◆ Task objective: Once you reach the line containing "The width and height of the screenshot is (1568, 675).", copy it and every line after it exactly, through the end of the data below.

(Information supplied begins)

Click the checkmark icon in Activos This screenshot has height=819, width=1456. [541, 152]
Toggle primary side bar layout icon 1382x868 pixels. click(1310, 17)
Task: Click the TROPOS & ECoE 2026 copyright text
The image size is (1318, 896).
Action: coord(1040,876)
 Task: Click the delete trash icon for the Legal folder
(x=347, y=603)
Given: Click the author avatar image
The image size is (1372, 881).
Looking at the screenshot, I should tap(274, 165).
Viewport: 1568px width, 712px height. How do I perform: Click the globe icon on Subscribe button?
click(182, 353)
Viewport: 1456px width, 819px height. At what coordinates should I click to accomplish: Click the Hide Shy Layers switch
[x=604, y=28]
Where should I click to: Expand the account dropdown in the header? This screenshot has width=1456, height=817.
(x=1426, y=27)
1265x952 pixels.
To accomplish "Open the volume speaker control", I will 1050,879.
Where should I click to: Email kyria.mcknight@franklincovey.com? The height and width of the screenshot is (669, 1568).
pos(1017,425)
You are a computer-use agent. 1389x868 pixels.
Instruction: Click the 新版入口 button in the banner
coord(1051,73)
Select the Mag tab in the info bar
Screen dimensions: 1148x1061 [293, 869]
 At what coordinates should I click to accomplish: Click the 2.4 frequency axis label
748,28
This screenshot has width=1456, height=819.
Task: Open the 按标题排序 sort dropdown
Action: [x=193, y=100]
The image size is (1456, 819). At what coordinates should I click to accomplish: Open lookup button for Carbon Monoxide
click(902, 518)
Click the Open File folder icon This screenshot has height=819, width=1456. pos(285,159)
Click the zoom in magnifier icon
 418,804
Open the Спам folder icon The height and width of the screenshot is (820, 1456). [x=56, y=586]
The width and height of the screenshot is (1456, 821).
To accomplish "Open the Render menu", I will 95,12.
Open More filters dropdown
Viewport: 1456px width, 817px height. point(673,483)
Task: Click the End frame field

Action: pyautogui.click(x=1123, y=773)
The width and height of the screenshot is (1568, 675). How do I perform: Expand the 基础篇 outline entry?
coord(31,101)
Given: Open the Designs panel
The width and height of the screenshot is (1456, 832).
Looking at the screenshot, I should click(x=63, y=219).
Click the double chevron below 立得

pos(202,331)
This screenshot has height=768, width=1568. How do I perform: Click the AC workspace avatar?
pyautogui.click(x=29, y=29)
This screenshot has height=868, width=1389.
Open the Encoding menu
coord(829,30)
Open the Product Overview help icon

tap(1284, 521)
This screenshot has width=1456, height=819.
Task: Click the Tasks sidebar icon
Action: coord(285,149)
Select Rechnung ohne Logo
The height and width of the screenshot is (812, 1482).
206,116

(Information supplied ends)

◆ Result:
The width and height of the screenshot is (1568, 675). How do I perform: Expand the 基础篇 outline entry?
coord(31,101)
Given: Open the Designs panel
The width and height of the screenshot is (1456, 832).
Looking at the screenshot, I should click(x=63, y=219).
Click the double chevron below 立得

pos(202,331)
This screenshot has height=768, width=1568. How do I perform: Click the AC workspace avatar?
pyautogui.click(x=29, y=29)
This screenshot has height=868, width=1389.
Open the Encoding menu
coord(829,30)
Open the Product Overview help icon

tap(1284, 521)
This screenshot has width=1456, height=819.
Task: Click the Tasks sidebar icon
Action: coord(285,149)
Select Rechnung ohne Logo
The height and width of the screenshot is (812, 1482).
206,116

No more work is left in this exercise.